For me, the most gratifying part of the Springboks’ ongoing tour of the country with the Webb Ellis Cup has been watching captain Siya Kolisi and veteran prop Tendai “Beast” Mtawarira soak it all in with the same passion they use to belt out the national anthem before games.

It seems like everyone has forgotten, now that they are world champions (and we all know how we love a winner in this country), but it wasn’t long ago that both were branded as sell-outs on social media this year.

Kolisi came in for his “Uncle Tom” moment when he was quoted during an interview while visiting his sponsors in Japan as saying the late Nelson Mandela wouldn’t have agreed with quotas.

Then Mtawarira had to push back the release of his autobiography to this week because he had a chapter in which he said Peter de Villiers was out of his depth as Springbok coach.

Black Twitter labelled Kolisi weak, possessing zero political acumen, an Uncle Tom and a sell-out for pointing out something so obvious, which is that quotas – to quote the kids – never loved black people.

Looking back at it now, he may have made a rookie error deigning to know what Madiba may have thought, was a touch inarticulate even, but it didn’t warrant an overreaction that questioned his very blackness.
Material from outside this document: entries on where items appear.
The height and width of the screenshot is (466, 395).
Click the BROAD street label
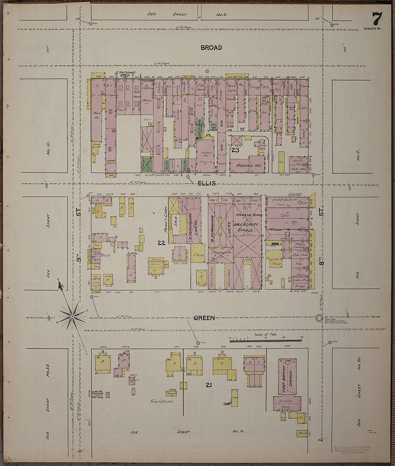click(x=211, y=48)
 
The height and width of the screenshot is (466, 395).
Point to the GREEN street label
click(x=204, y=318)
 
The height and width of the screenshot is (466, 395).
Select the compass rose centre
click(x=72, y=316)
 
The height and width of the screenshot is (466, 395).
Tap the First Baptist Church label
click(x=286, y=378)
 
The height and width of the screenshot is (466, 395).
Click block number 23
click(x=235, y=150)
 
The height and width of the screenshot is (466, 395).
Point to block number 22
click(x=161, y=243)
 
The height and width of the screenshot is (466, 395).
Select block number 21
click(x=208, y=385)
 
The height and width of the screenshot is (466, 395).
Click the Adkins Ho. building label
click(x=245, y=166)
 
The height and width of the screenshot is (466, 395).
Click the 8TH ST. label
click(x=321, y=233)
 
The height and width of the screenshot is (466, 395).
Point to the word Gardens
click(x=162, y=401)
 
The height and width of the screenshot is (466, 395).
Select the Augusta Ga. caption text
click(x=373, y=28)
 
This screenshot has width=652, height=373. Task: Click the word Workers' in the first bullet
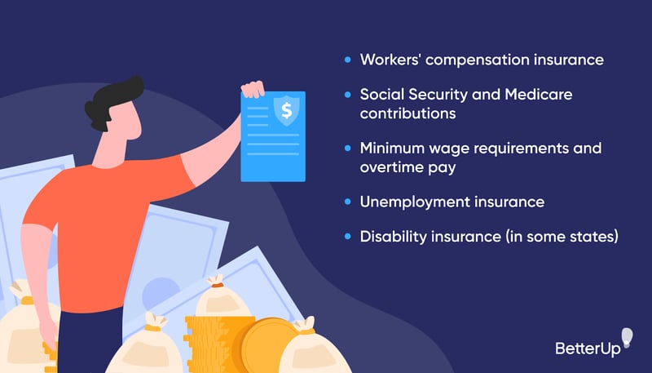(390, 60)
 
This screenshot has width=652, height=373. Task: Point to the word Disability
(390, 236)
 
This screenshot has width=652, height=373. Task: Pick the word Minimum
(390, 148)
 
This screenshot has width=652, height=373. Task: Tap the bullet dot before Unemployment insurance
(348, 201)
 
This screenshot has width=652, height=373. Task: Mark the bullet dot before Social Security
(348, 95)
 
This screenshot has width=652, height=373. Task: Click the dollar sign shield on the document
(285, 111)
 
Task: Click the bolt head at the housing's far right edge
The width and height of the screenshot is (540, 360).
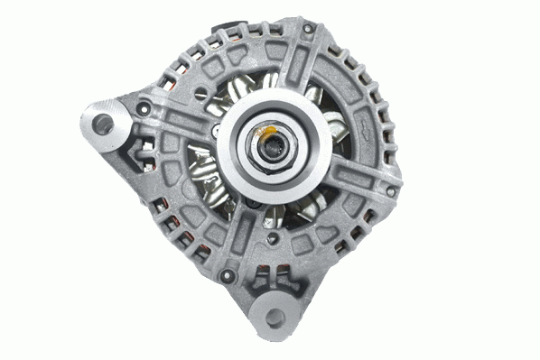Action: pyautogui.click(x=391, y=175)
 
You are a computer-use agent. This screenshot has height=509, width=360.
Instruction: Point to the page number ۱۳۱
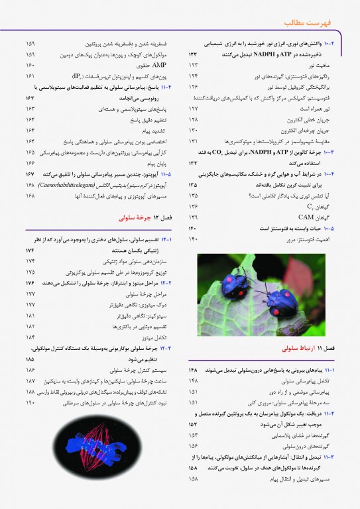[194, 141]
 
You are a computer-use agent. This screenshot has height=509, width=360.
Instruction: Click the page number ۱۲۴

The fact that he was a successful rugby player married to a white woman was seen to be a contributing factor to his having decided to “kick the ladder” once he got to the top. The obsession with the skin colour of Kolisi’s wife is more telling about us than it is about them.

When they got married, there were a lot of angry white people, mostly middle-aged men, who objected. Now that they are married, young black women seem to take umbrage at “yet another successful” black man marrying a white woman, when poor Rachel was there as far back as when Siya was a broke teenager just out of initiation school.

Forget the damned if they do, damned if they don’t reaction to their getting married – quite what makes us think our comments on their union matters beggars belief.

The Zimbabwe-born and raised Mtawarira – who, as well as retiring from rugby this week, thanked South Africa for adopting him as her own son – was attacked for saying what he thought about De Villiers in his book, which caused such a stir that the publishers had to postpone the release to this week.

READ: Springboks share victory with the nation, but some fans denied entry to Orlando Stadium

The reason for the ire at the time felt like anger at Mtawarira for breaking ranks and feeding what had been a “white” narrative that insisted that De Villiers wasn’t really the Bok coach when he was coaching them.

As much as I can see where that line of criticism was coming from – for years, black achievements in rugby have been dismissed out of hand as being due to some unseen, magical, white hand – given that none of us has ever had the experience of being a Springbok player coached by De Villiers, how could we possibly argue with Mtawarira’s perspective?

Now that the two have combined to help the Boks win a third World Cup – probably the most representative of the three – everyone seems to have shelved the idea of two of the most upstanding Springboks we’ll ever see being sell-outs.

As tempting as it is to say now’s probably not the time to dredge all that up, there is a degree of fickleness in how those two were judged like that just months ago, and now they are being treated as heroes as if winning a World Cup makes them different people.